--- Work to complete ---
Starting at the line that contains "info@afriflora.nl (75, 19)", transcribe each line exactly through the last line of the data. Include nothing else.

--- Dataset records ---
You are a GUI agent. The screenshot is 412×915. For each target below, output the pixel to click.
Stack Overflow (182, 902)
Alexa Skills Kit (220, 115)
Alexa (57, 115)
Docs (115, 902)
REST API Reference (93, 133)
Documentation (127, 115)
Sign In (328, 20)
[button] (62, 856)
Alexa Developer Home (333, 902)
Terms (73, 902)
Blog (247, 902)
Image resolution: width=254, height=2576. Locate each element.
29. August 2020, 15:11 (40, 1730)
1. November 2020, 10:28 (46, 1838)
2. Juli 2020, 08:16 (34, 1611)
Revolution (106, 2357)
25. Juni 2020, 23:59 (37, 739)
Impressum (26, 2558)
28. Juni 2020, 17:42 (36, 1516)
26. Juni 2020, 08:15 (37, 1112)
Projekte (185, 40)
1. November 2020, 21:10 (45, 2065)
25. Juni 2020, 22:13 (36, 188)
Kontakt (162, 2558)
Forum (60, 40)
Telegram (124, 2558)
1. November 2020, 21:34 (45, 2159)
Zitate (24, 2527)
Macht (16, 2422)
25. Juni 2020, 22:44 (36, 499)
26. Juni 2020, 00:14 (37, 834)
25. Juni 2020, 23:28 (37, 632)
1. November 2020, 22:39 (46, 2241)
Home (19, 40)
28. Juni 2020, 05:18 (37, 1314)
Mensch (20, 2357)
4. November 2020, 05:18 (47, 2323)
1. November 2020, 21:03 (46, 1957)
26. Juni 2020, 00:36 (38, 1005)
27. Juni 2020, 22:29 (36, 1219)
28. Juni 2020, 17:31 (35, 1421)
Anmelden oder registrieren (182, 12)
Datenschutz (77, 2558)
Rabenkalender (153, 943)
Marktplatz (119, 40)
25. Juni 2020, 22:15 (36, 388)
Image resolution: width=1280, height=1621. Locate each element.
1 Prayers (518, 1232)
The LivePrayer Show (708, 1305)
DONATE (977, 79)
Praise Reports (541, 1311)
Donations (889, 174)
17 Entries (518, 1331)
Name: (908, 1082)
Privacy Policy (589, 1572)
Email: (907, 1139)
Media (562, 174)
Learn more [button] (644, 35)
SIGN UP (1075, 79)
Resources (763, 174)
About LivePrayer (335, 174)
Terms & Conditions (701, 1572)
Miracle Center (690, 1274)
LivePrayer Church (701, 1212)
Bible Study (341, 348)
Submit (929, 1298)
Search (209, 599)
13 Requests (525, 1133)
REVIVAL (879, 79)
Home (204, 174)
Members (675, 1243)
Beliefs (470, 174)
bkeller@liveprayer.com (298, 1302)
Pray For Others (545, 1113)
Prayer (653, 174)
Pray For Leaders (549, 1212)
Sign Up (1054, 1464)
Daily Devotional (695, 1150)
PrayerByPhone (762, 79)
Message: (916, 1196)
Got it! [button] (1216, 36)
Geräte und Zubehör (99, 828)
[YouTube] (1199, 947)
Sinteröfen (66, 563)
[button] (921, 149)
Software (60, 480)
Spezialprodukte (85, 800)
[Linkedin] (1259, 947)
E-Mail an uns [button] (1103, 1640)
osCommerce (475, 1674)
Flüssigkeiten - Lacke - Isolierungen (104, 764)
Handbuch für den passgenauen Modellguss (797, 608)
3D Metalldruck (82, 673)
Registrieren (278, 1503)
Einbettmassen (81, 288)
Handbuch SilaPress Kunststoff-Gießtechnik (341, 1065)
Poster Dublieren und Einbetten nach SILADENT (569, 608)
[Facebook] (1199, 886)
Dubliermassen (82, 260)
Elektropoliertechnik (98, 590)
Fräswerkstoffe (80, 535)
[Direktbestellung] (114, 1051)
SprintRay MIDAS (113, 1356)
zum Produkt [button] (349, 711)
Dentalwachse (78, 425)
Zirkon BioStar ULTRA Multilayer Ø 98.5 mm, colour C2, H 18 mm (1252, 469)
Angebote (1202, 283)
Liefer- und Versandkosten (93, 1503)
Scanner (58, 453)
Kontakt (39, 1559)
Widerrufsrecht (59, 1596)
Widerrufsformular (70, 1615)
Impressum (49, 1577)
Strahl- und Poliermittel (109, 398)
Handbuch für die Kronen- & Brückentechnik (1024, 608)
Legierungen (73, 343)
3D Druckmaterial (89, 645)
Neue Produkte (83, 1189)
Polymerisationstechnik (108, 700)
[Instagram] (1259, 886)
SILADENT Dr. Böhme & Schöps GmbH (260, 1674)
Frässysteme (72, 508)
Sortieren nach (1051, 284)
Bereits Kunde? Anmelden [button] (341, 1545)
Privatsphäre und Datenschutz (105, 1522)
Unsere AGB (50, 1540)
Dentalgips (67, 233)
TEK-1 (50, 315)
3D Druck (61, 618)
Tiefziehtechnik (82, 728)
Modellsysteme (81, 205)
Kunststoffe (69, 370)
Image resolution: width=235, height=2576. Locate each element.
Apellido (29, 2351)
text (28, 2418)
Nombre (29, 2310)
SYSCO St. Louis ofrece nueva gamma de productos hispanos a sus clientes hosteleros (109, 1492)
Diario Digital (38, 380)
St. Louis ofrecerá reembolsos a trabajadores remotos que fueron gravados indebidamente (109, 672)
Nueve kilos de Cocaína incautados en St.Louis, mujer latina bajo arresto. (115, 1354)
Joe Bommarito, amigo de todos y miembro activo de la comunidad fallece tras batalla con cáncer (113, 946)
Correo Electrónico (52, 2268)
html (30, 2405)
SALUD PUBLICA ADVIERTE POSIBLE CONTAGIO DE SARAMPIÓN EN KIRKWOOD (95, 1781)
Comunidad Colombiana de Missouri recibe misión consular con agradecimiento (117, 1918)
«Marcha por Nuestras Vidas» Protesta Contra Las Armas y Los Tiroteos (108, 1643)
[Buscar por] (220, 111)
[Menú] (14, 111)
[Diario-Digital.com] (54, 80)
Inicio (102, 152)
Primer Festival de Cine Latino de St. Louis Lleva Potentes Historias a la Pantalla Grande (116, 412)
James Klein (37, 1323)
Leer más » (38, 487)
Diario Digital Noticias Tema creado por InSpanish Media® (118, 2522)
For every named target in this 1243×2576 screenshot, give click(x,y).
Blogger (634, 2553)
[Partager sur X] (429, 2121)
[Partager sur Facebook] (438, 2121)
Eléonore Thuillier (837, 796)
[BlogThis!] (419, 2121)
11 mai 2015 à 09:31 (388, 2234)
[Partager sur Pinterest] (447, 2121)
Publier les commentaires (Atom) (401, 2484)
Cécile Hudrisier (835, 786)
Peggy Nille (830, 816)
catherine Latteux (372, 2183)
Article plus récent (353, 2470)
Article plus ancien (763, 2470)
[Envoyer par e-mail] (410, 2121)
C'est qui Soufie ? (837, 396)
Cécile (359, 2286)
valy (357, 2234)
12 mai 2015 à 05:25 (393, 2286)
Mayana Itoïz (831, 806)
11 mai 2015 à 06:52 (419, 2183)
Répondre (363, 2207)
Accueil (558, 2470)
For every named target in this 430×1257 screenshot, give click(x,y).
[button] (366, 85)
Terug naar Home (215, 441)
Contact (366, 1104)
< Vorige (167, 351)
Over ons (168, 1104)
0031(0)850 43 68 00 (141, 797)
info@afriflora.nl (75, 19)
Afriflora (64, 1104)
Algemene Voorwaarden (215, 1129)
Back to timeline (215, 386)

--- Written solution ---
info@afriflora.nl (75, 19)
Afriflora (64, 1104)
Algemene Voorwaarden (215, 1129)
Back to timeline (215, 386)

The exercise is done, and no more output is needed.